FRIDAY 5th July 2002
In 1953, Yasser Arafat sent a letter to an Egyptian leader. It was three words long and said to have been written in the Palestinian's own blood. It said simply, "Don't forget Palestine." Reversing "the catastrophe"

In the half century since, it has been impossible to ignore either the letter's writer or its contents. While the Middle East conflict continues to rage, for his supporters and critics alike, Yasser Arafat has come to embody his people's struggle for self-determination.

Arafat was born and educated in Egypt, but he has always been wedded to his adopted country's cause. He took the name Yasser, believed to honour an Arab victim of the British mandate in Palestine. After the 1948 establishment of the state of Israel, he became committed to the idea of armed struggle to reverse what Palestinians call the Nabka ("the catastrophe").

Militant resistance

To this end, Arafat secretly founded Fatah, the Movement for the Liberation of Palestine. He claimed to have fought for Egypt during the Suez crisis and the following Arab-Israeli war. Certainly, his expertise in explosives and demolition held him in good stead as Fatah's operations grew increasingly military.

By 1967, Israel had crushed many of its Arab enemies and captured the West Bank and Gaza. Fatah remained its only credible force of opposition and, two years later, Arafat became the chairman of the Palestine Liberation Organisation (PLO).
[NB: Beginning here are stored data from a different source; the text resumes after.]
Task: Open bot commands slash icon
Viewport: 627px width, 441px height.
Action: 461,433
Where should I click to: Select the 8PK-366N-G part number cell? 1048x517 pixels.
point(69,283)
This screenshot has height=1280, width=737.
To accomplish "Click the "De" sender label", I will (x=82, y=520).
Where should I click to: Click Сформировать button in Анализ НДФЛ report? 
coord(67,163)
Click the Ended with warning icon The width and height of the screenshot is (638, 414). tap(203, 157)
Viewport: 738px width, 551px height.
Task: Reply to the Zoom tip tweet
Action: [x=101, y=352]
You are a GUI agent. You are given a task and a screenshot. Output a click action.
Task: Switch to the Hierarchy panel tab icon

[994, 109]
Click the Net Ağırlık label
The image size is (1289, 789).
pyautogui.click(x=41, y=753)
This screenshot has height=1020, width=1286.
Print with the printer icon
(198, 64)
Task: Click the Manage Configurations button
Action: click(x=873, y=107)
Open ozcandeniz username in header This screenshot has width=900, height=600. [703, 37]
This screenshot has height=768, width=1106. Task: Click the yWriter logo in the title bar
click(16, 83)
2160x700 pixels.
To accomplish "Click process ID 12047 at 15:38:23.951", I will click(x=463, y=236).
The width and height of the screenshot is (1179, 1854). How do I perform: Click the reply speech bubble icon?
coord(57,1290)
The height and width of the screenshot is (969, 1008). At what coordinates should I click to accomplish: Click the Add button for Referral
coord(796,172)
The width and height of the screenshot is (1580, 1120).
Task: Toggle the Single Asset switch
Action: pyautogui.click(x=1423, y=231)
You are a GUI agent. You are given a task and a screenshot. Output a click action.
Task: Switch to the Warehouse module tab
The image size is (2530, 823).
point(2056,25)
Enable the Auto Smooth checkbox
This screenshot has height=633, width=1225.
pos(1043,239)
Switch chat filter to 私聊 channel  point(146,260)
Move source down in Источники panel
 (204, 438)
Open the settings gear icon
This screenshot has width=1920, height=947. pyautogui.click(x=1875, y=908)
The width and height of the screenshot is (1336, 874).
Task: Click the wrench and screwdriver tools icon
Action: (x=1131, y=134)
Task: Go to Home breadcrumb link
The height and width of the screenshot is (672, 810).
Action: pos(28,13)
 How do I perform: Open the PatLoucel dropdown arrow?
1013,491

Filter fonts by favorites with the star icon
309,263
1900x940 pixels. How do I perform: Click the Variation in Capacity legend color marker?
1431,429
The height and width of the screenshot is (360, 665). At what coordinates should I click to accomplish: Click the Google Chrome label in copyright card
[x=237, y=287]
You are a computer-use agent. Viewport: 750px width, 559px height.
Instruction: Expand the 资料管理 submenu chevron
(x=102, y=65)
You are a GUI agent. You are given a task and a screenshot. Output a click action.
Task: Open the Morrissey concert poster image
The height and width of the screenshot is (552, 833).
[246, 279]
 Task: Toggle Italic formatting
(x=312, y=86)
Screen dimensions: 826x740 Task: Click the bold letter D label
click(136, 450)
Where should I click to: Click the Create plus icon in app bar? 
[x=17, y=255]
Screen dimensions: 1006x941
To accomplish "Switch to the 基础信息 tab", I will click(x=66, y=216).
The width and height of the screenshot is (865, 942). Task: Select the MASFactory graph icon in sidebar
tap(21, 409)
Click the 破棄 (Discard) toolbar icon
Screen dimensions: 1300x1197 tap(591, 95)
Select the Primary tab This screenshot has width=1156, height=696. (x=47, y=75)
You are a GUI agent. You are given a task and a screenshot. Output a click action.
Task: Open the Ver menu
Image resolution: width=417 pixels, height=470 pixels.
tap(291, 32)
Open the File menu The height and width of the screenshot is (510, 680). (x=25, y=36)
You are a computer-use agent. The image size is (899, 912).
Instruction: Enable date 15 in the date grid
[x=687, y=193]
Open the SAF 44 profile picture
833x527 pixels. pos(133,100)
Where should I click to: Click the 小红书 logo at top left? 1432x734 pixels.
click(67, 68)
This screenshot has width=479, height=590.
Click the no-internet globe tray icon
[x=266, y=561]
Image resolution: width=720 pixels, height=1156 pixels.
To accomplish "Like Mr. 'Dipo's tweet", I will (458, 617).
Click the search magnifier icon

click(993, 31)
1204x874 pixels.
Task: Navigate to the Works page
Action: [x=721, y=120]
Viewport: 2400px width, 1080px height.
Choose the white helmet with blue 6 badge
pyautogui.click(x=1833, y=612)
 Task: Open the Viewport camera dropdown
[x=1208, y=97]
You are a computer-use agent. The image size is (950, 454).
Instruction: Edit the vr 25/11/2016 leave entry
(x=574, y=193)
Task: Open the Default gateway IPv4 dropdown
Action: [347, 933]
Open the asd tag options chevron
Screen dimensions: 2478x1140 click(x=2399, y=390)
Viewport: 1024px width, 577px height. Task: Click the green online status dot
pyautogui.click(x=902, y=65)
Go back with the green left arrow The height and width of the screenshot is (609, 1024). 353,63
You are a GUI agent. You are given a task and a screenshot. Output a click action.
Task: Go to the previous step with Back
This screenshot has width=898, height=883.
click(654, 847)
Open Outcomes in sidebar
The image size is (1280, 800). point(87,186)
With higher profile came higher personal risk. Initially based in Jordan, Arafat and his fighters were expelled in 1970 and redeployed first into Lebanon, and later Tunisia. While his troops launched an uprising, or intifada, on the West Bank in 1987, Arafat remained in exile for 27 years.

Jeopardised peace effort

He made the mistake of supporting Saddam Hussein during the Kuwait crisis of 1990 and paid the price of political isolation in the Gulf. During this period of weakness, Arafat could only start to make peace with Israel.

Both he and Israel's Prime Minister Yitzhak Rabin were awarded the Nobel Peace Prize for their efforts, but their White House lawn handshake in 1993 angered groups on both sides. Arafat returned to Gaza the following year, but such fundamental issues as the fate of Palestinian refugees had been left undecided, and the peace process was fraught with difficulty.

Rabin was assassinated in 1995 and, as president of the Palestinian National Authority, Arafat struggled to define his role and keep Israelis and his own countrymen committed to what he termed "the peace of the brave".

Under siege

For him since then, it has been anything but peaceful. By 2000, any conciliation had seemingly foundered and a fresh intifada, this timed armed and with Arafat at its heart, was launched in the West Bank. In April of this year, his old adversary Ariel Sharon accused him of instigating terror on Israeli streets, and his troops battered Arafat's Ramallah compound. Meanwhile, his Palestinian critics accuse him of running a corrupt administration, making too many concessions and placing undue trust in the United States.

At this point, his words at the United Nations General Assembly of 1974 may ring in his ears. Making his debut on the international stage in New York, Arafat told delegates that he had come, "bearing an olive branch and a freedom fighter's gun". He asked them, "Do not let the olive branch fall from my hand."